Macron pledged France would do everything to avoid any similar attack.

"For those who take up arms against France, the response will be uncompromising," he said.

Earlier during the commemorations, Jesse Hughes, of Eagles of Death Metal, sang "You'll Never Walk Alone" with a choir composed of survivors and people who had lost loved ones.

- 'The absence is immense' -

Thursday's ceremonies began at the Stade de France just outside Paris, where the family of the first person killed in the attacks, Manuel Dias, paid homage to the victims.

"We will never forget. They tell us to move on 10 years later, but the absence is immense," said his daughter, Sophie Dias.

Macron and other officials paid their respects at each site of the attacks.

Residents of the French capital honoured the anniversary with candles, flowers and notes at a temporary memorial at the Place de la Republique.

Adrain Aggrey said he had laid flowers for the families of the victims "to show them we haven't forgotten".

The sole surviving member of the 10-person jihadist cell that staged the attacks, 36-year-old Salah Abdeslam, is serving life in jail.

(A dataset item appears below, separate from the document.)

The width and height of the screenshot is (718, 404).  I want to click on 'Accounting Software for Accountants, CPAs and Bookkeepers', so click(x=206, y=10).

The other nine attackers blew themselves up or were killed by police.

"France over these years has been able to stand united and overcome it all," former president Francois Hollande told AFP before the anniversary.

The then-president was at the Stade de France when the attacks began, and was whisked out of the crowd before re-appearing on television late at night, describing what had happened as a "horror".

He declared France "at war" with the jihadists and their self-proclaimed caliphate, then straddling Syria and Iraq.

- 'Democracy always wins' -

Hollande testified in the 148-day trial that led to Abdeslam being jailed for life in 2022.

He said he remembered telling the defendants, including others accused of plotting or offering logistical support, that they had been given defence lawyers despite having committed "the unforgivable".

"We are a democracy, and democracy always wins in the end," he said he told them.

US-backed forces in 2019 in eastern Syria defeated the last remnants of the IS proto-state hat inspired the Paris attacks.

Abdeslam remains behind bars and is open to the idea of speaking to victims of the attacks if they want to take part in a "restorative justice" initiative, according to his lawyer Olivia Ronen.

In Paris, survivors and the relatives of those killed have attempted to rebuild their lives, but some have approached the tributes with apprehension.

Stephane Sarrade's 23-year-old son Hugo was killed at the Bataclan, a place he has avoided since.

"I am incapable of going there," he told AFP, adding he would stay away from Thursday's ceremonies.

A museum is to open in 2029 to house around 500 objects linked to the attacks or the victims, most contributed by the bereaved families to curators.

The Terrorism Memorial Museum's collection includes a concert ticket donated by a mother who lost her only daughter at the Bataclan, and the unfinished guitar of a luthier who was also killed at the concert.

It also contains a blackboard menu of La Belle Equipe riddled with bullet holes, still bearing the words "Happy Hour".